02a_lazy_join: Lazy execution, query plans, and streaming patterns¶

Goal: demonstrate Polars lazy execution mechanics—query.explain(), streaming vs in-memory collection, .sink_parquet(), and when streaming hits limits.

We'll use the wearable tables (user_profile, sleep_diary, sensor_hrv) to show:

Query plan inspection with .explain() (projection/predicate pushdown)
Streaming vs eager collection (memory differences)
Sink patterns (write without materializing)
Streaming-hostile operations (what forces in-memory fallback)

Data relationships:

user_profile.user_id joins to sleep_diary.user_id
sensor_hrv.device_id encodes the user id suffix (e.g., DEV-00012 → USER-00012)

Strategy: aggregate the large sensor table first (reduce cardinality), then join to dimensions. This keeps the join grain manageable.

Data setup¶

from pathlib import Path
import polars as pl
import altair as alt
import time
from generate_demo_data import generate_dataset

Path("data").mkdir(parents=True, exist_ok=True)
Path("outputs").mkdir(parents=True, exist_ok=True)
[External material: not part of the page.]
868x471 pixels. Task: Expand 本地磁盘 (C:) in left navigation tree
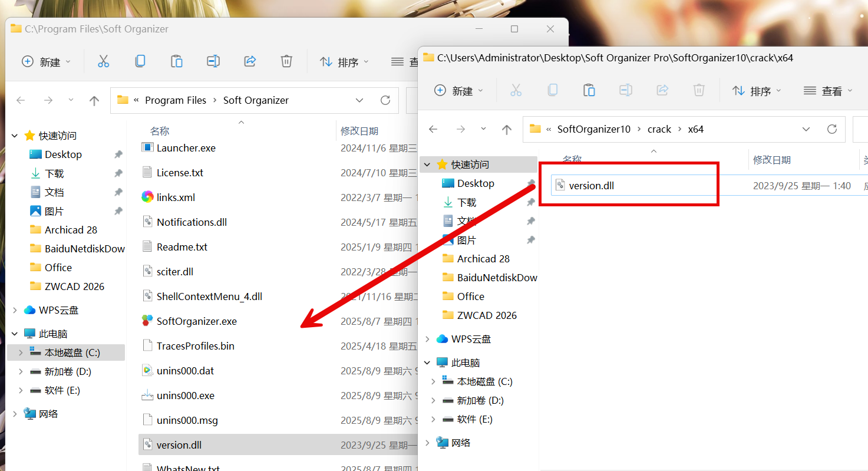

sensor_dir = Path("data/sensor_hrv")
if not sensor_dir.exists() or not list(sensor_dir.glob("*.parquet")):
    # Use 1M rows for faster demo execution
    generate_dataset(rows=1_000_000, output_dir="data")

Steps¶

sensor_dir = Path("data/sensor_hrv")
required_files = [
    Path("data/sleep_diary.parquet"),
    Path("data/user_profile.parquet"),
]

missing_files = [p for p in required_files if not p.exists()]
sensor_parts = list(sensor_dir.glob("*.parquet"))

if missing_files or not sensor_parts:
    raise FileNotFoundError(
        "Missing demo data.\n"
        f"- Missing files: {', '.join(str(p) for p in missing_files) if missing_files else '(none)'}\n"
        f"- Sensor parts found: {len(sensor_parts)}\n"
        "Run: uv run python generate_demo_data.py --size small --output-dir data"
    )

1) Scan sources lazily (nothing executes yet)¶

users = pl.scan_parquet("data/user_profile.parquet")
sleep = pl.scan_parquet("data/sleep_diary.parquet")
sensor_raw = pl.scan_parquet("data/sensor_hrv/*.parquet")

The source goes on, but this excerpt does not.